Looking ahead to the New Year I thought I’d jot down things that I’d like to tackle in this area in the next 12 months.

I’m tempted to work on a new WordPress-based website for my one-name study, as I did for my Coldingham and Melrose one-place studies. But at the moment I’m not sure that’s a good use of my limited energy. Not least because my existing Cavers blog is also acting well as a repository for ideas / sharing.

I’d definitely like to blog more Cavers family lineages, and also stories of interesting people, references to Cavers people in early newspapers etc.
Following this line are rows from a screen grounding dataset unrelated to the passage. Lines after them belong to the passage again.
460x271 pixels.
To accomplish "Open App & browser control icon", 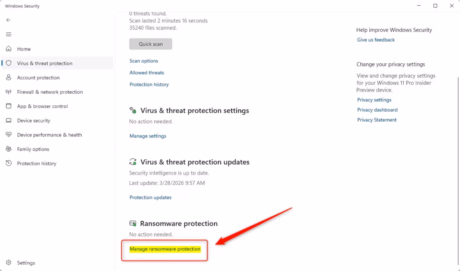I will (x=9, y=106).
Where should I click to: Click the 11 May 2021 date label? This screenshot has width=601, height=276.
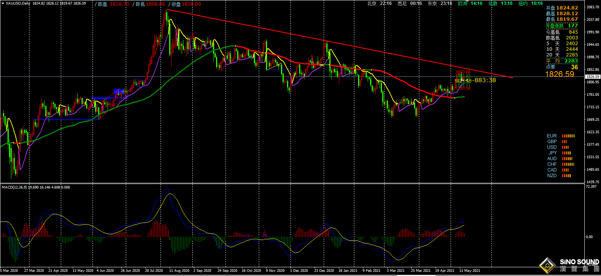click(x=470, y=271)
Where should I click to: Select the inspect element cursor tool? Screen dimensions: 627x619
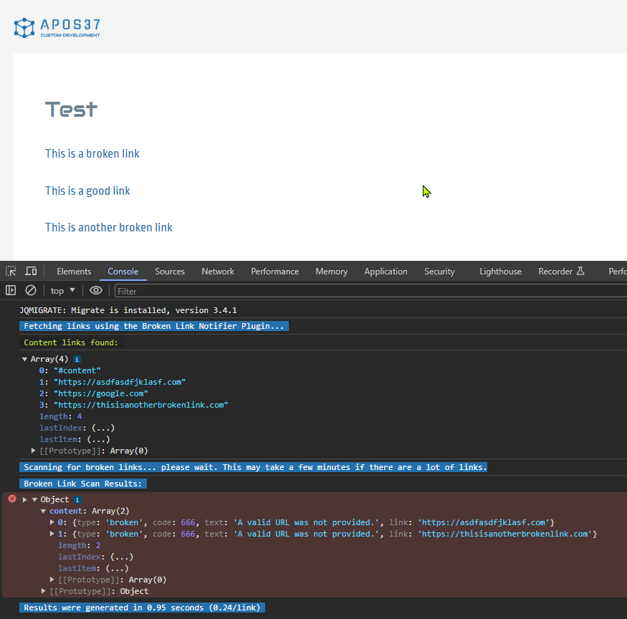click(x=10, y=271)
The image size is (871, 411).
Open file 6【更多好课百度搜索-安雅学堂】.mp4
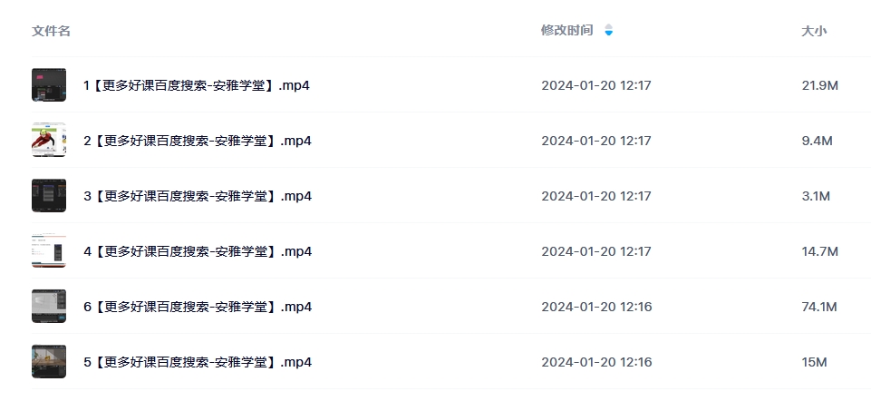[198, 307]
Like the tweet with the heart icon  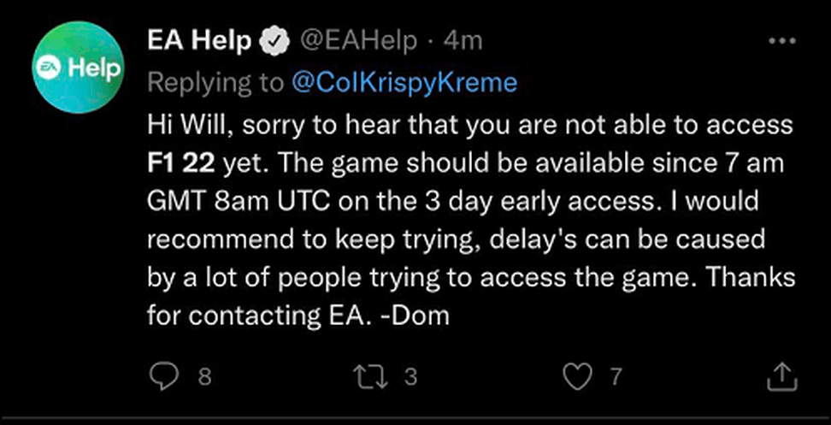tap(576, 377)
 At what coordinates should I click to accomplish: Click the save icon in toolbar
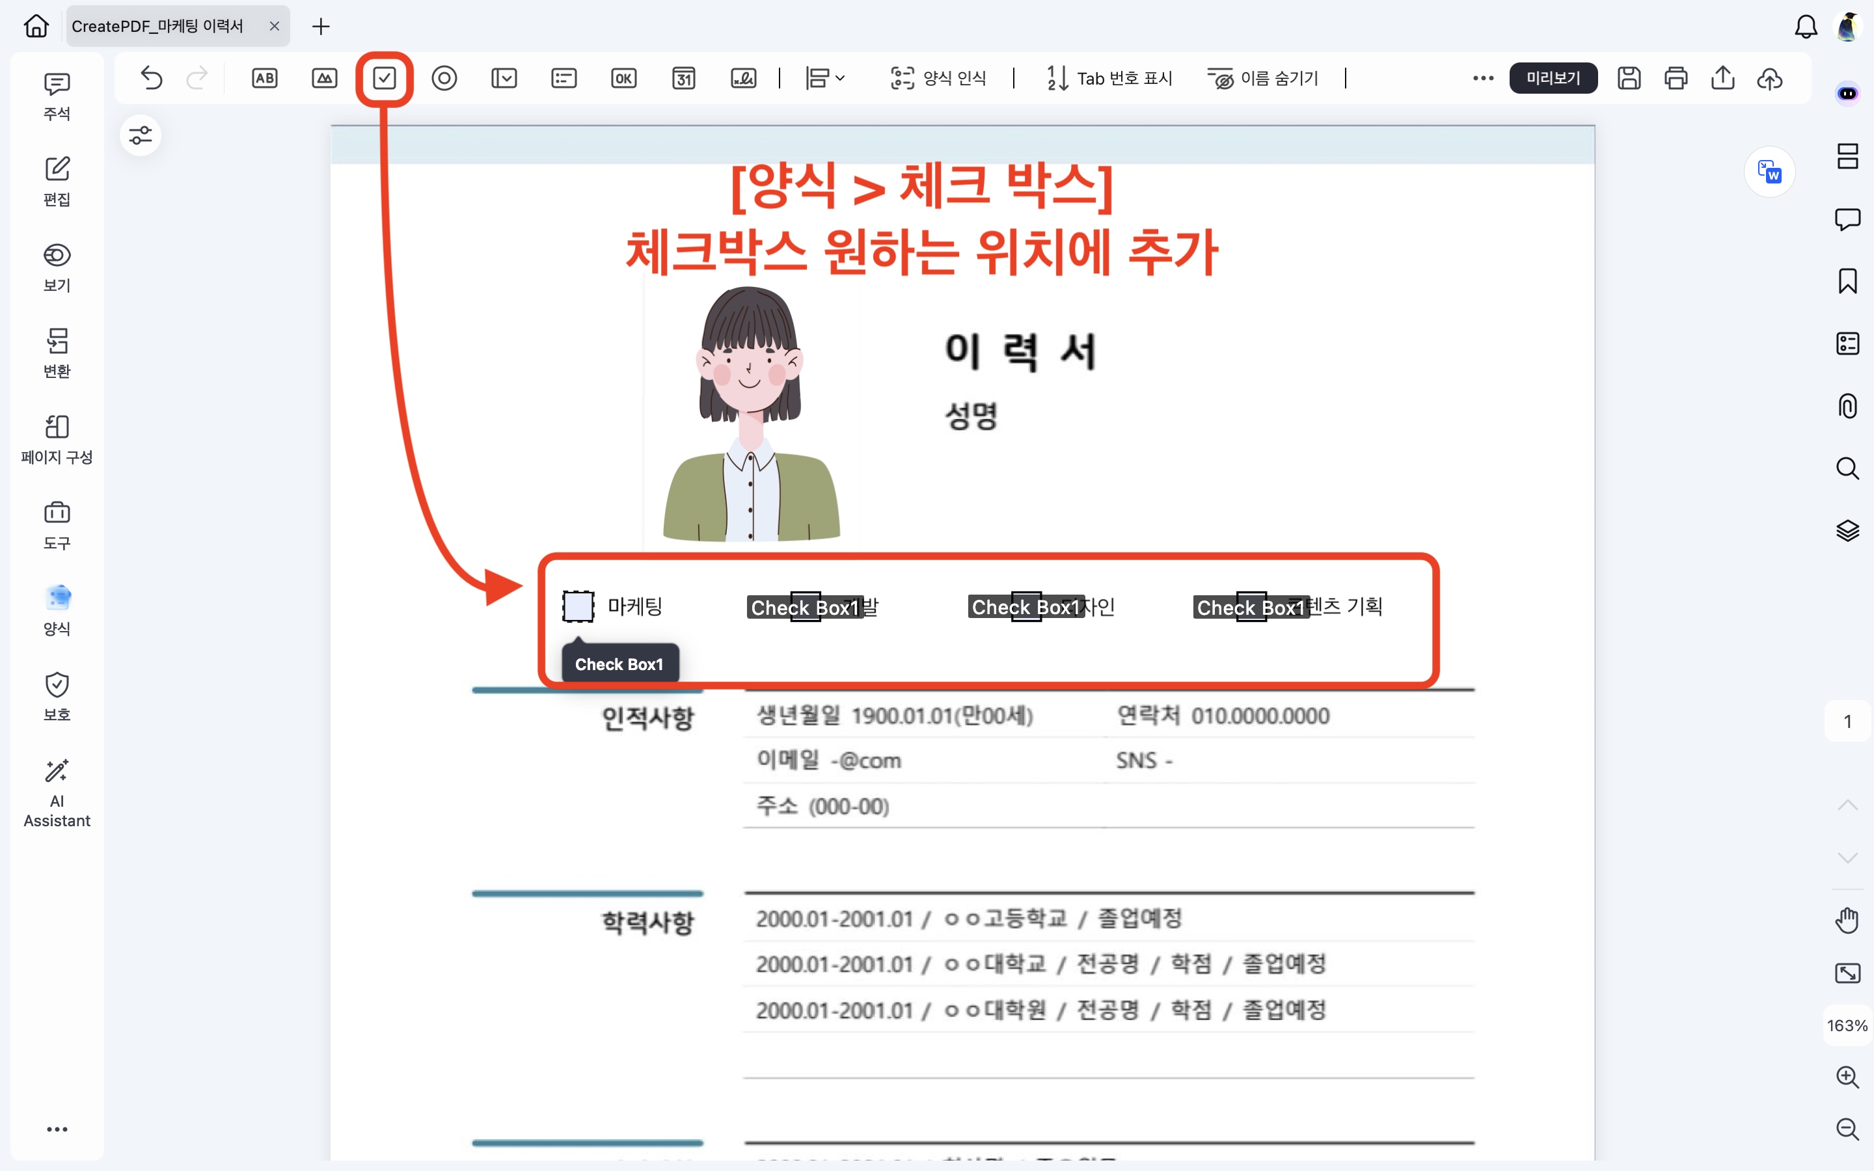click(1629, 78)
That should become easier as more Scottish Borders papers are added to the British Newspaper Archive in digital form online.
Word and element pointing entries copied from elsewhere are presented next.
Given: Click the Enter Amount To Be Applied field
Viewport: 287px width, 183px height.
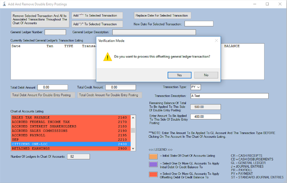Looking at the screenshot, I should [205, 117].
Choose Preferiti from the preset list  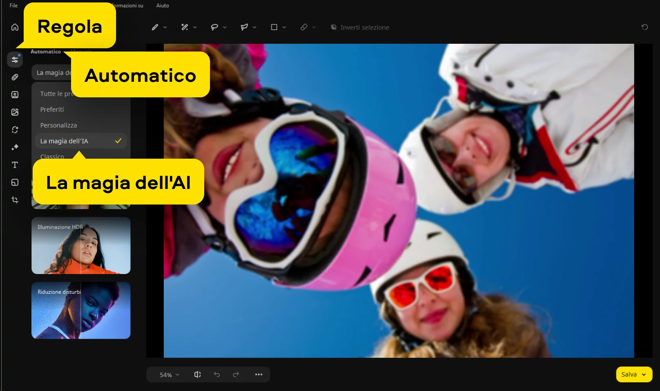click(52, 110)
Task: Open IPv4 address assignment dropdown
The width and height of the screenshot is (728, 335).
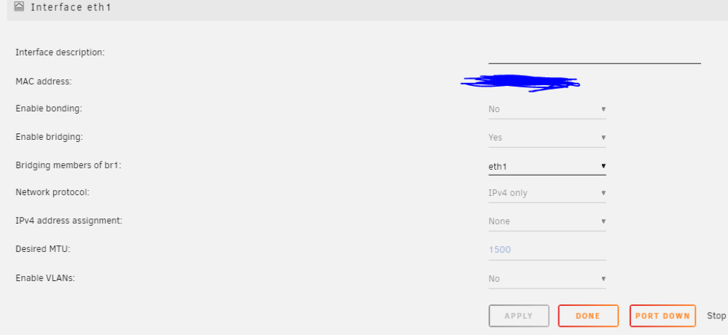Action: coord(547,221)
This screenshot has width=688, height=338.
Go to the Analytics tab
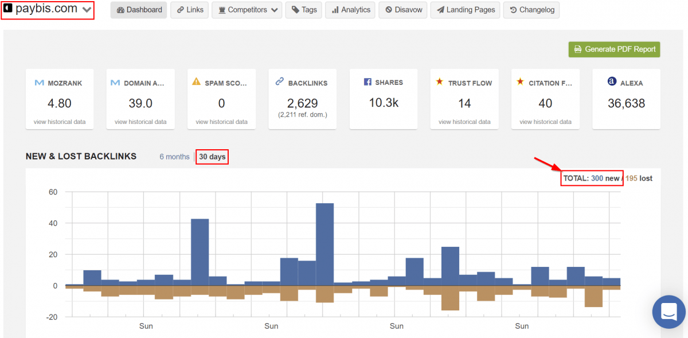350,10
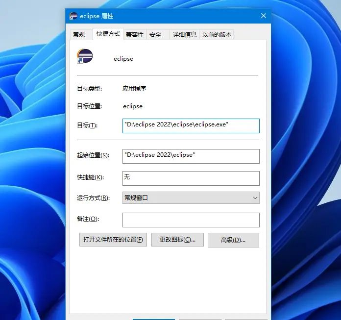Click the Eclipse shortcut icon in the dialog

[x=85, y=56]
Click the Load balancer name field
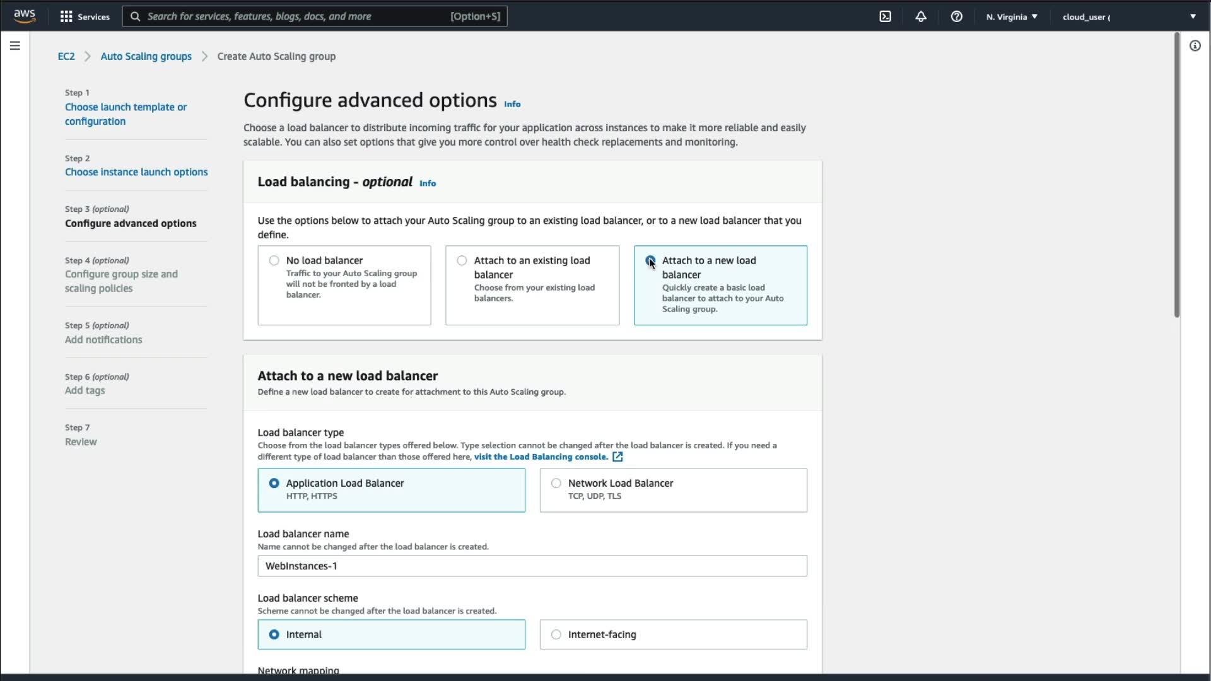The width and height of the screenshot is (1211, 681). click(x=532, y=566)
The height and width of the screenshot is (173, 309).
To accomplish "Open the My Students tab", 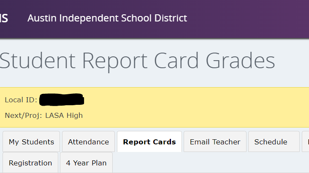I will (31, 142).
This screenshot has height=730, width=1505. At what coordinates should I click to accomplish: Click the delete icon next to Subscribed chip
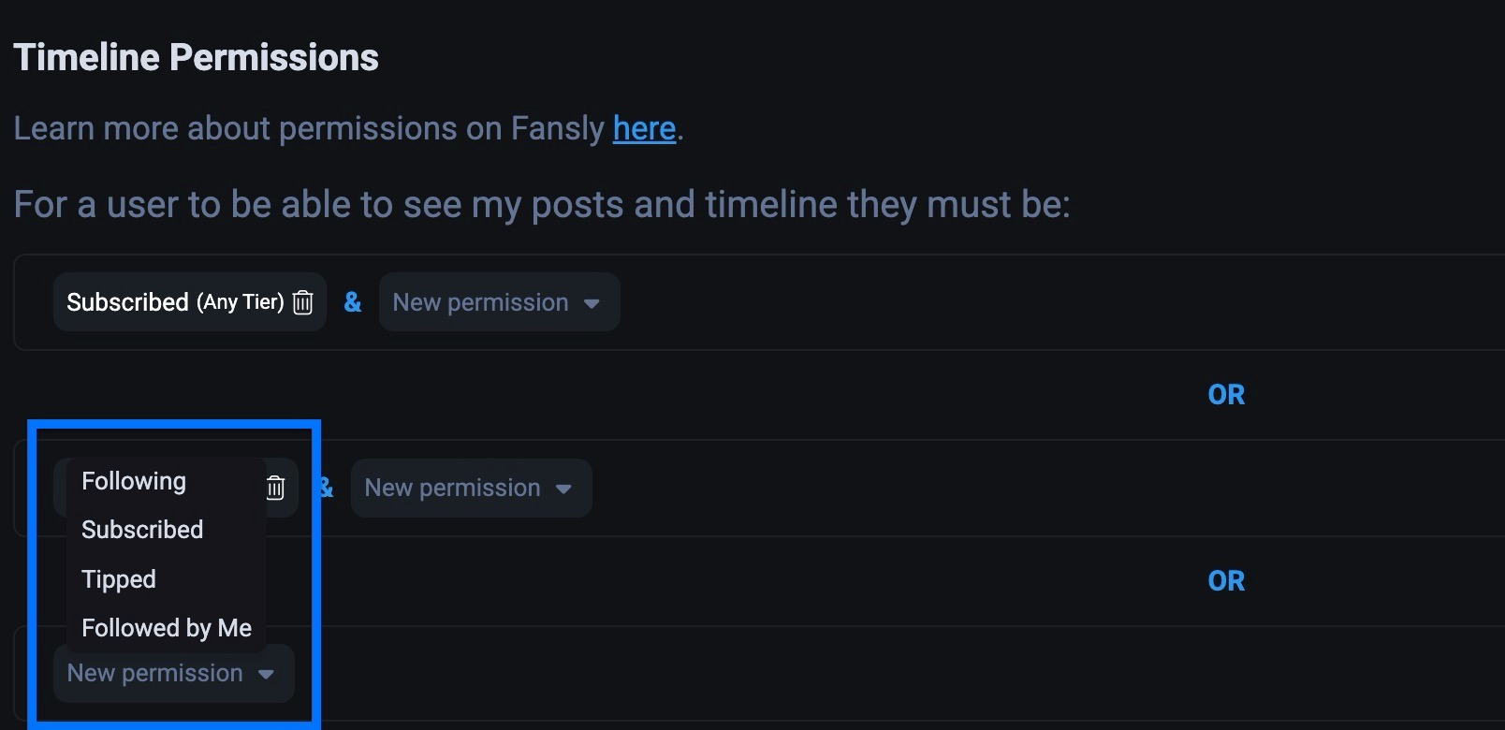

The Cavers Y-DNA Project continues, and I’d like to do at least a couple more DNA blog posts. The first will consider the issue of comparing Douglas vs Cavers DNA – not quite as my first impressions suggested, and more complex a story. And I very much want to blog about the potential of autosomal DNA testing for the Cavers one-name study, given my recent successes. I may well widen the DNA study to accept autosomal tests next year.

It would also be nice to blog more provocative articles which raise questions, or throw up suggestions for further research. For example I did a medical blog post in the last year, which led to quite a bit of discussion. It would be good to see more along these lines.

Many ideas anyway. Looking forward to it!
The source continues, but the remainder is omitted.